Durf, the tax paradox that’s blocking Italian exports

Unimpresa denounces a regulatory flaw that penalizes the most virtuous and internationalized companies

Durf was created to reward tax compliance, but now it punishes exporters

Originally introduced to improve transparency, the Durf (Unified Certificate of Tax Compliance) is now becoming an obstacle for hundreds of Italian exporting companies. This is the warning launched by Unimpresa, which is calling on the Italian government and the Revenue Agency to urgently correct a regulatory flaw that risks penalizing precisely the most competitive and law-abiding businesses.

Established by Decree-Law 124/2019, Durf was designed to ensure fiscal transparency in labor-intensive public contracts, especially those exceeding €200,000 annually. However, its practical application has revealed a normative distortion that undermines compliant companies.

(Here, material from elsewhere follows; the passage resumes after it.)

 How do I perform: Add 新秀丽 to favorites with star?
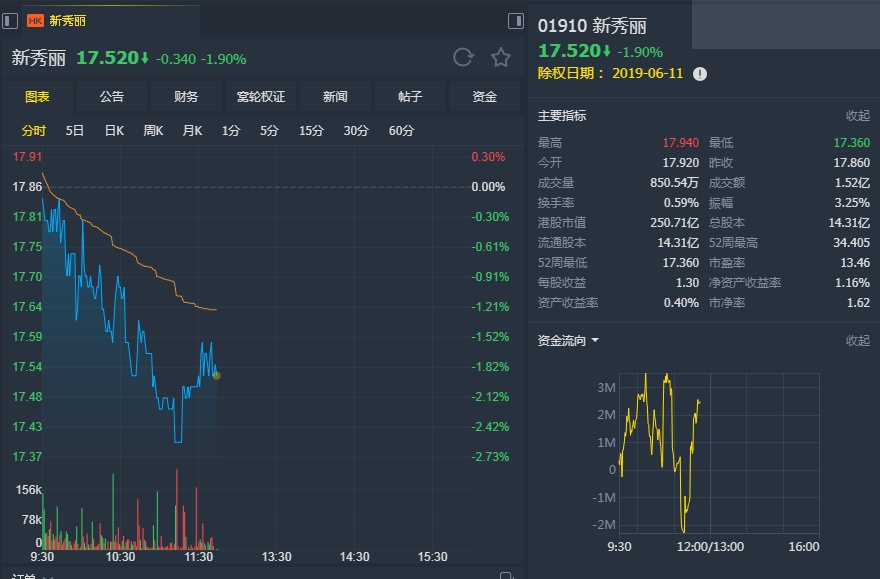pyautogui.click(x=501, y=57)
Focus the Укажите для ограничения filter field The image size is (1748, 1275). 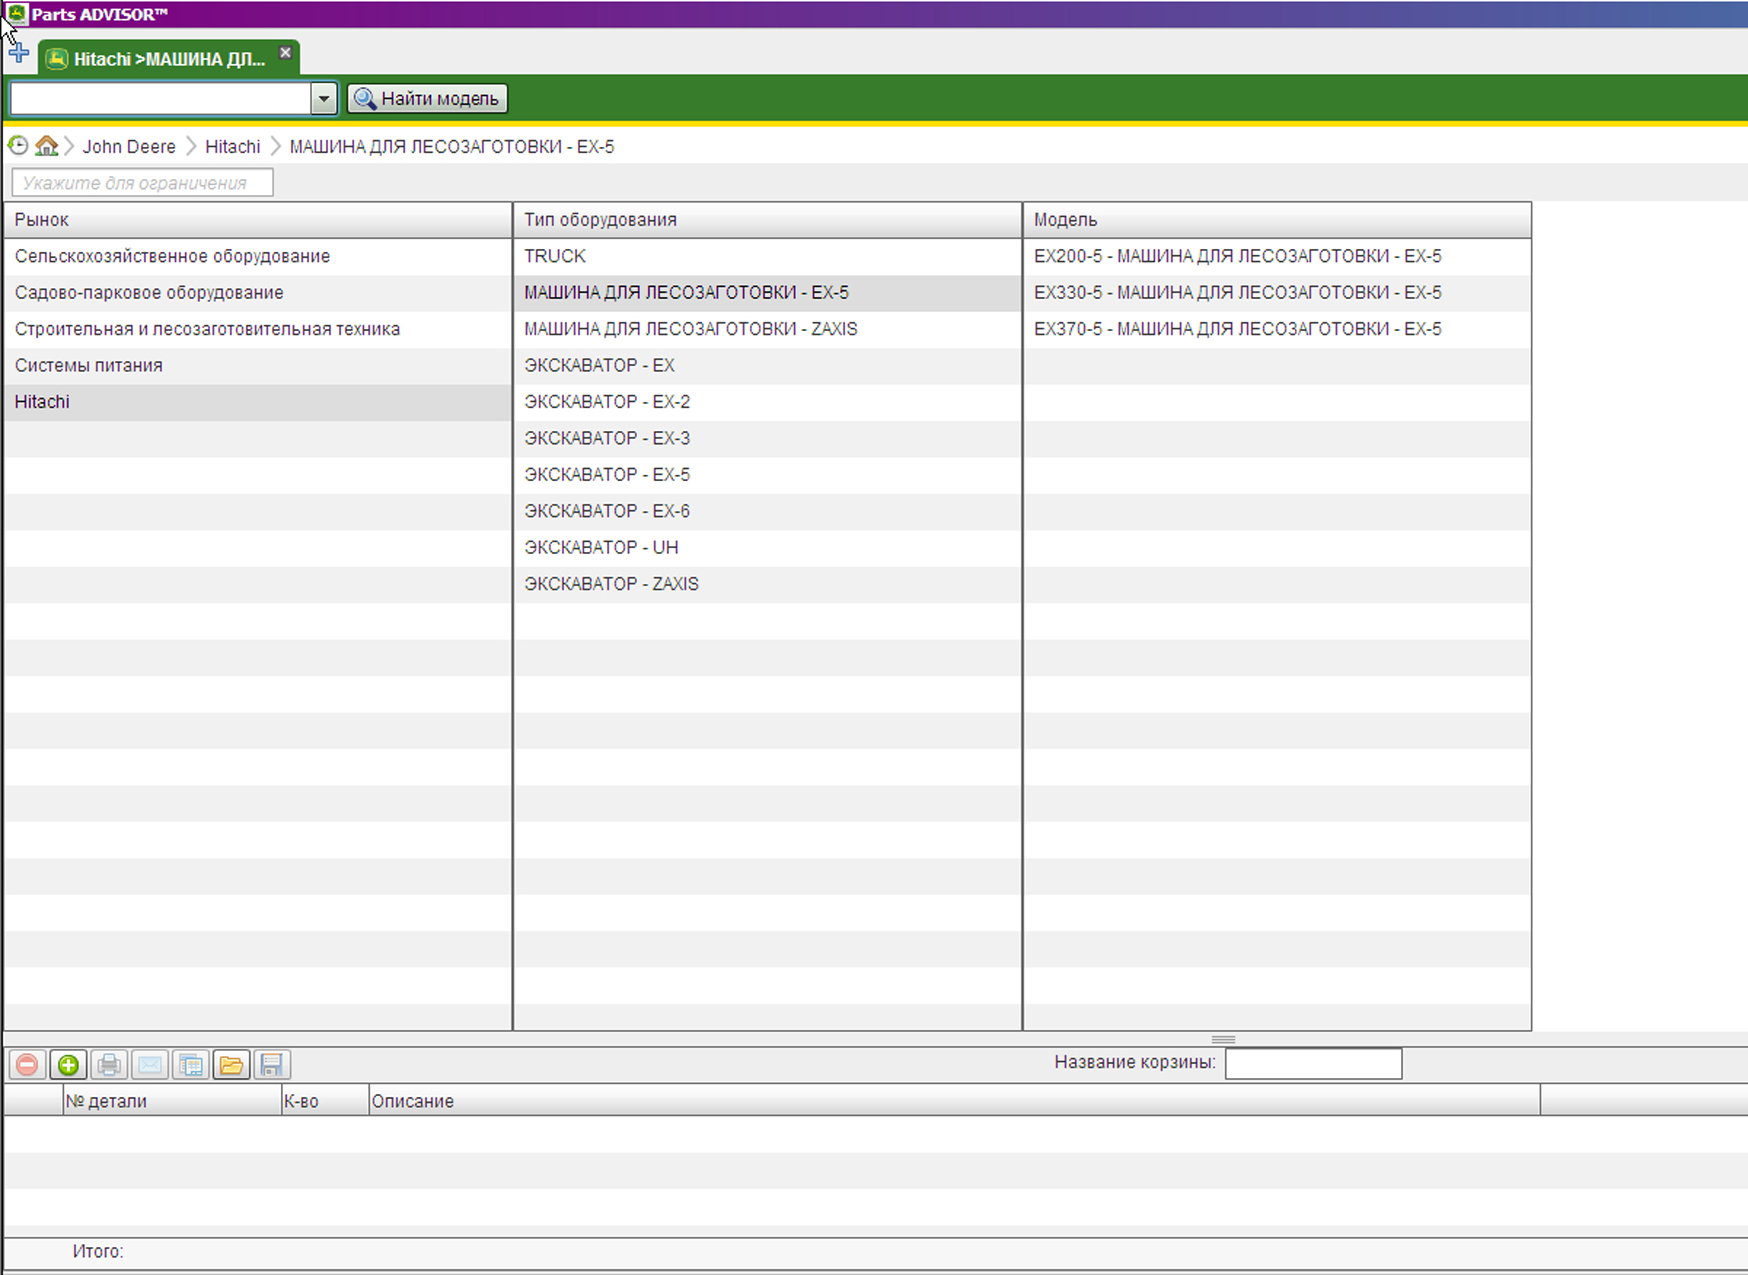(142, 183)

The 10% rule and the “missing VAT” of exporters

To obtain the Durf, a company must prove that the taxes it has paid are at least 10% of its declared revenues. While this might sound reasonable, it has unintended consequences for exporters.

Why? Because companies that operate internationally issue VAT-exempt invoices, as required by law. Since they don’t charge VAT on exports, they appear to have a lower tax-to-revenue ratio, even though they are fully compliant. In practice, the more a company exports, the less likely it is to qualify for Durf.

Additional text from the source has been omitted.